* _CONSIGNES À SUIVRE_
1/ D'après l'extrait consacré au film de Tina Satter, comment la réalisatrice en vient-elle à convoquer un arsenal pictural féministe ? Répondez en une à trois phrases.
2/ Citez les entrées en commençant par la ligne qui contient « The height and width of the page is (1233, 952). » et en terminant par celle qui contient « center [542, 638]. », ces deux lignes comprises, sans reproduire les images.

En mettant en image quasiment à la seconde près les retransciptions des enregistrements audio de la perquisition, l'interrogatoire puis l'arrestation de Reality Winner, Tina Satter, qui réalise l'adaptation de sa propre pièce, délivre une experience cinématographique audacieuse et en tension constante, qui tour à tour et déconcerte et inquiète par son aspect documentaire. C'est dans la zone grise de l'image manquante de cette source audio que la réalisatrice met en scène la réalité, dans une subtile et ludique expérience de cinéma. Toute la force fictionnelle trouve alors son plein potentiel dans cet espace circonscrit par une unité resserrée de temps et de lieu.
Très vite le film se dévoile alors en un anxiogène huis clos qui, s'il est évidemment un objet politique, se présente par moments au spectateur sous d'originales allures horrifiques. En imaginant le comportement, les mimiques, les corps des agents qui ont procédé à l'arrestation, Tina Satter trouve le juste angle pour distiller un décalage et une excentricité inquiétantes et surréelles qui saisissent, bien aidée par la géniale bande originale de Nathan Micay, très proche d'un Oneohtrix Point Never.
Même, et c'est remarquable, par la manière dont elle croque les personnages des agents, leurs regards, leurs corps (muscles, ventres, fesses sont très moulés), leurs postures et mouvements qui réduisent parfois la distance entre eux et Reality, et par la façon dont elle les fait pénétrer dans le cadre qu'on voudrait protecteur, la réalisatrice convoque tout un arsenal pictural féministe et déploie un female gaze insolent et réjouissant. La fragile et en apparence innocente Reality devient, outre une lanceuse d'alerte et un symbole martyr de la lutte contre l'administration Trump, une figure de femme puissante, dressée contre un président hostile aux femmes et, plus largement, une démocratie rouillée qui condamne ceux qui, en en combattant certains travers, la serve mieux que beaucoup.

* _ENTRÉES CONCERNÉES_

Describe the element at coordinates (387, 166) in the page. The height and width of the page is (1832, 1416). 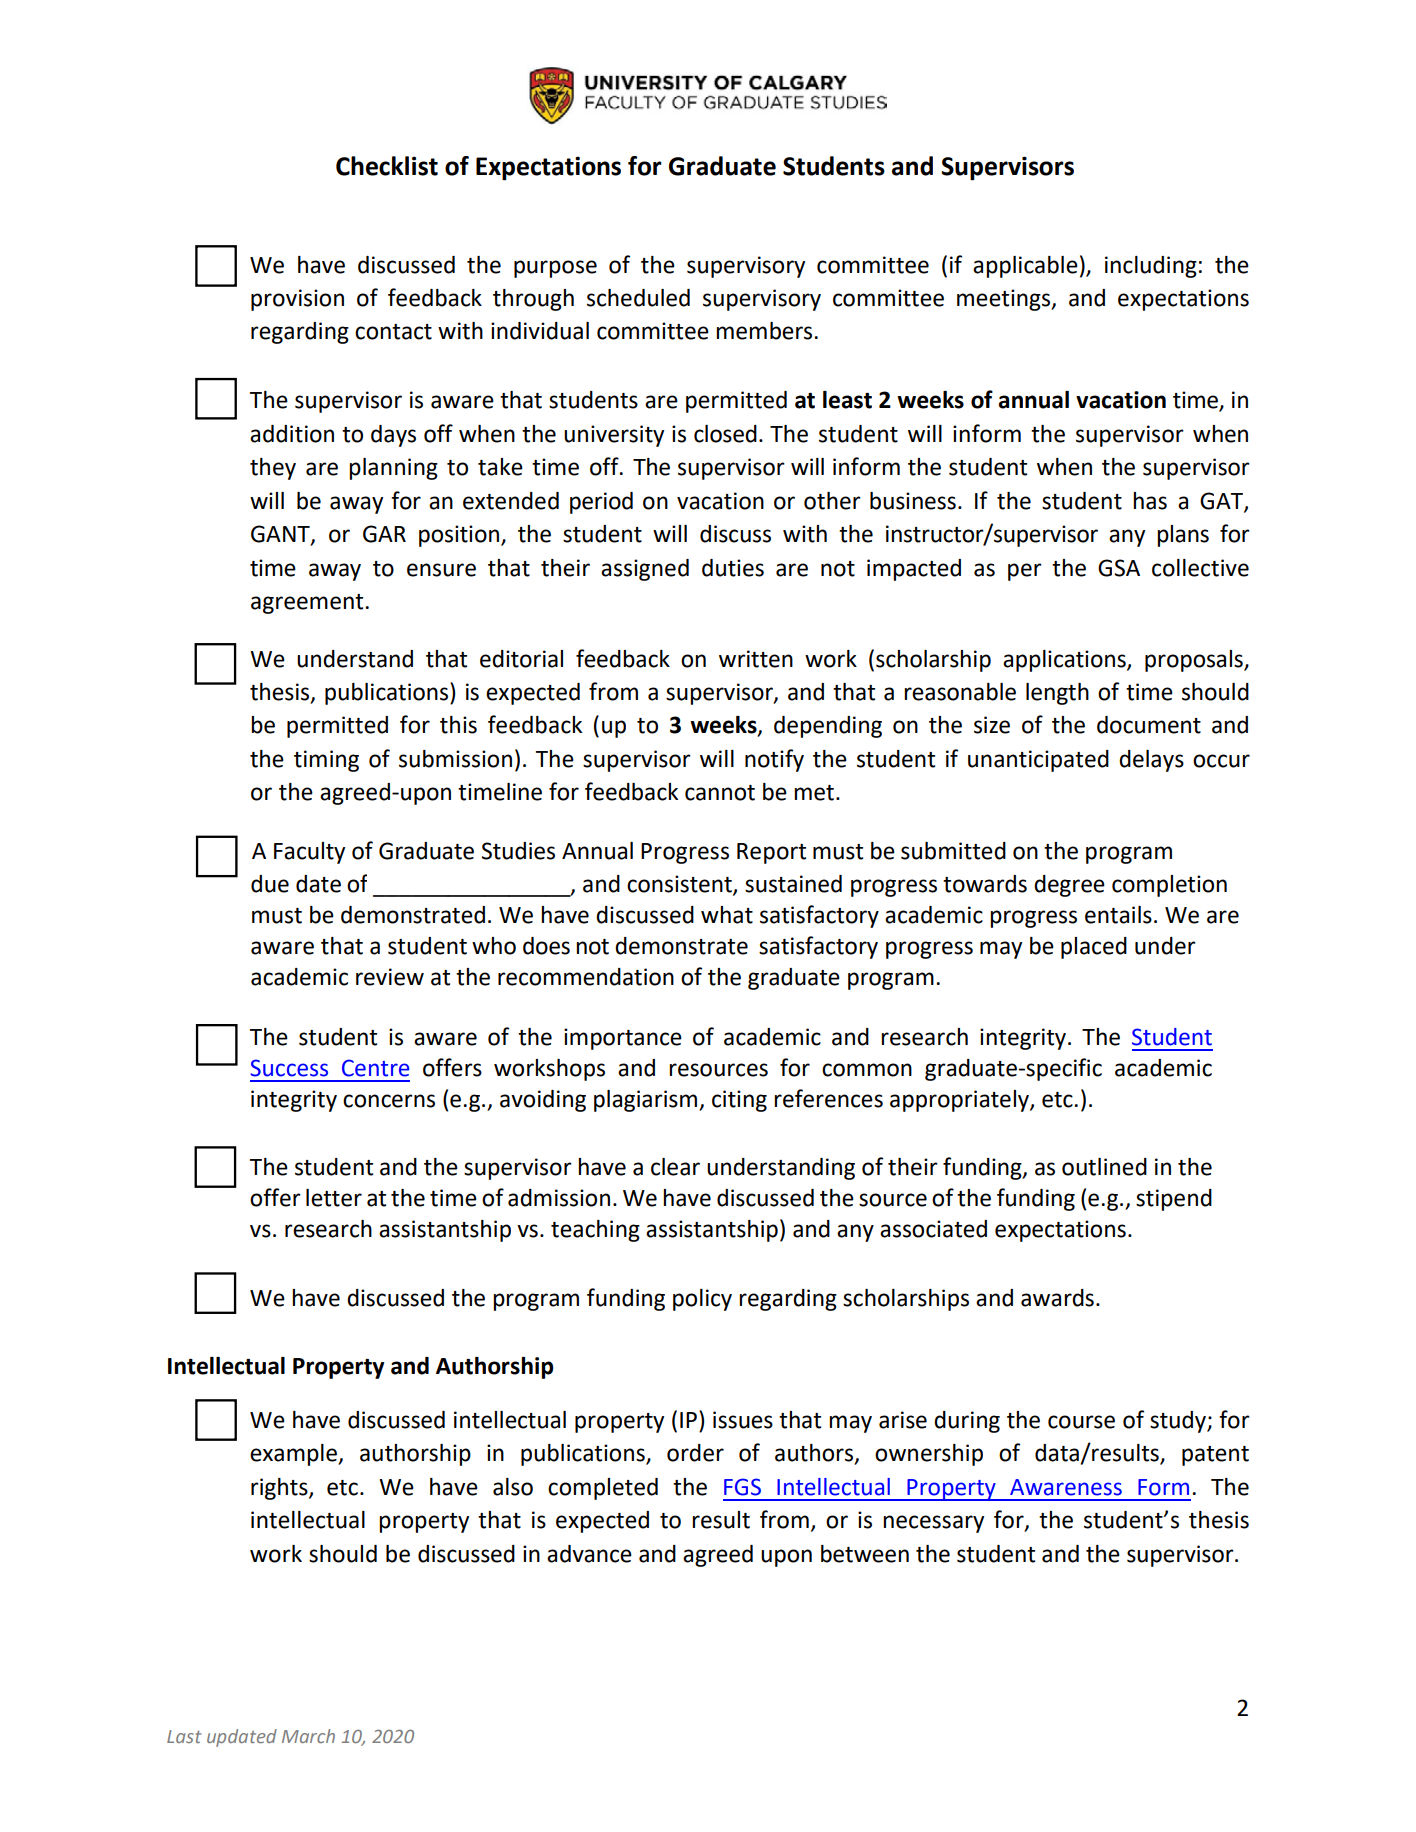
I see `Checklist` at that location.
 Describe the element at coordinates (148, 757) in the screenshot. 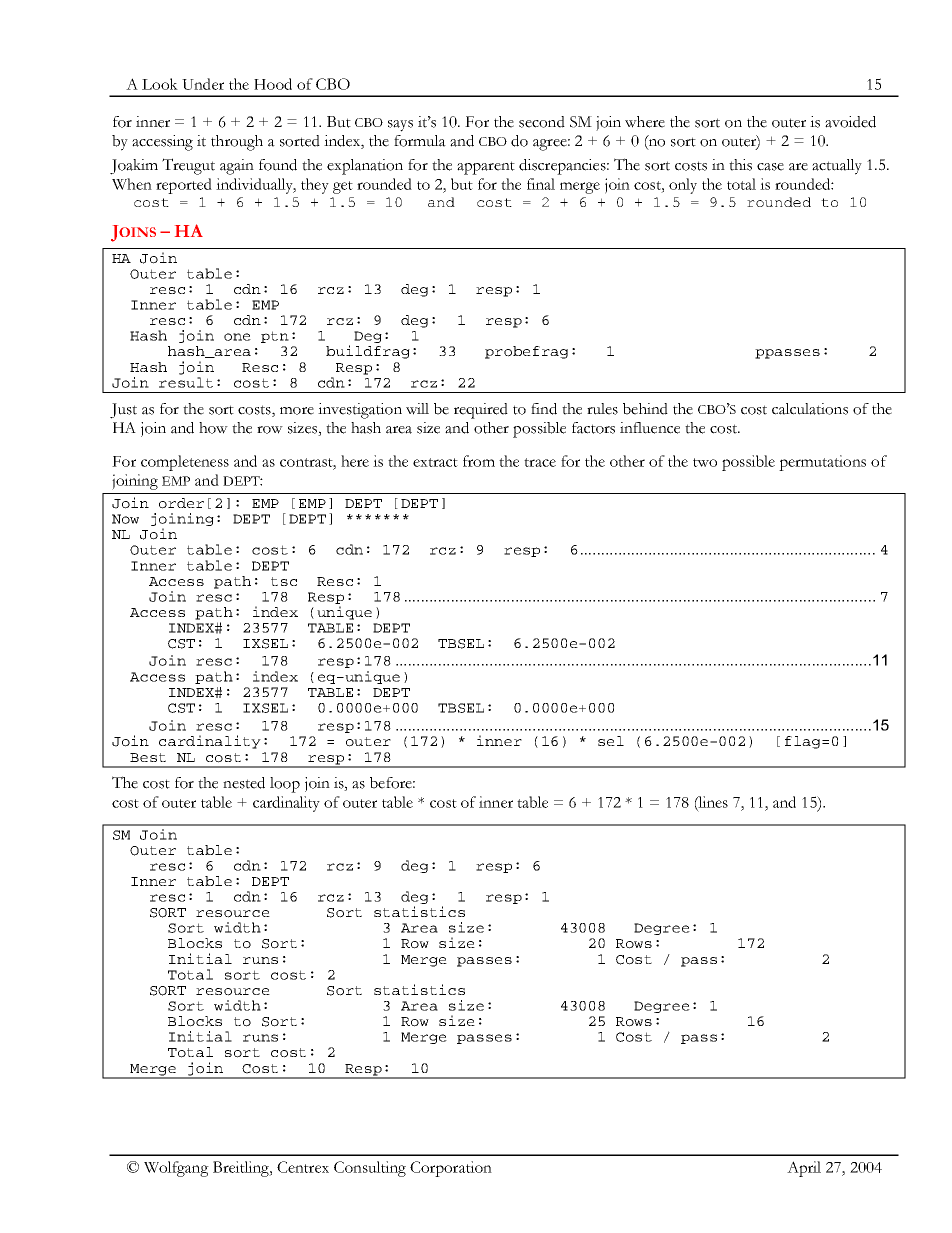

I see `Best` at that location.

...

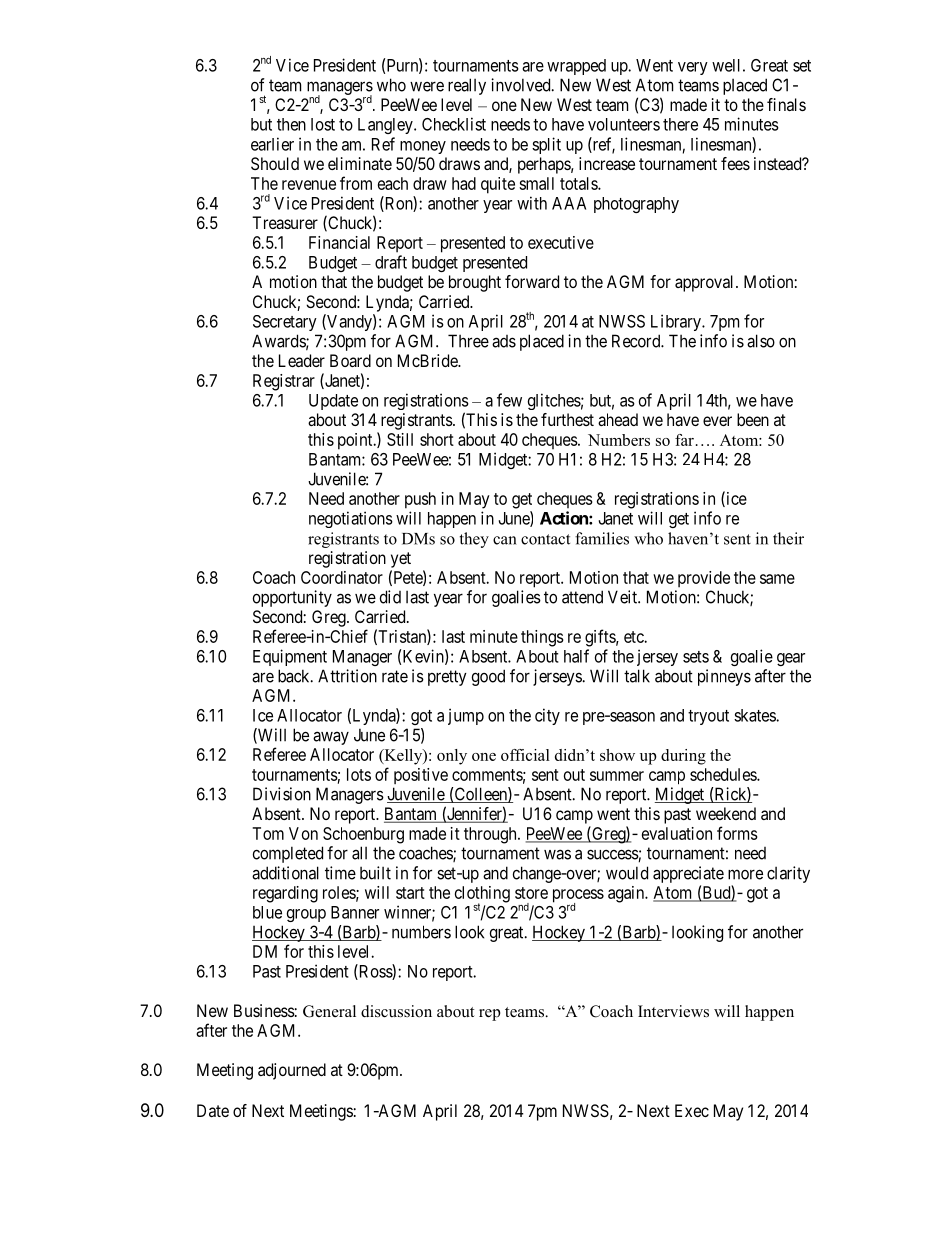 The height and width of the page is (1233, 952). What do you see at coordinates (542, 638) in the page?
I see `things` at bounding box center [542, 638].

* _RÉPONSES PAR CONSIGNE_
1/ Elle y parvient par la manière dont elle croque les personnages des agents : leurs regards, leurs corps aux muscles, ventres et fesses très moulés, leurs postures et leurs mouvements, qui réduisent parfois la distance avec Reality. Elle y parvient aussi par la façon dont elle les fait pénétrer dans un cadre qu'on voudrait protecteur, ce qui déploie un female gaze insolent et réjouissant.

2/
 The height and width of the page is (1233, 952). What do you see at coordinates (542, 638) in the page?
I see `things` at bounding box center [542, 638].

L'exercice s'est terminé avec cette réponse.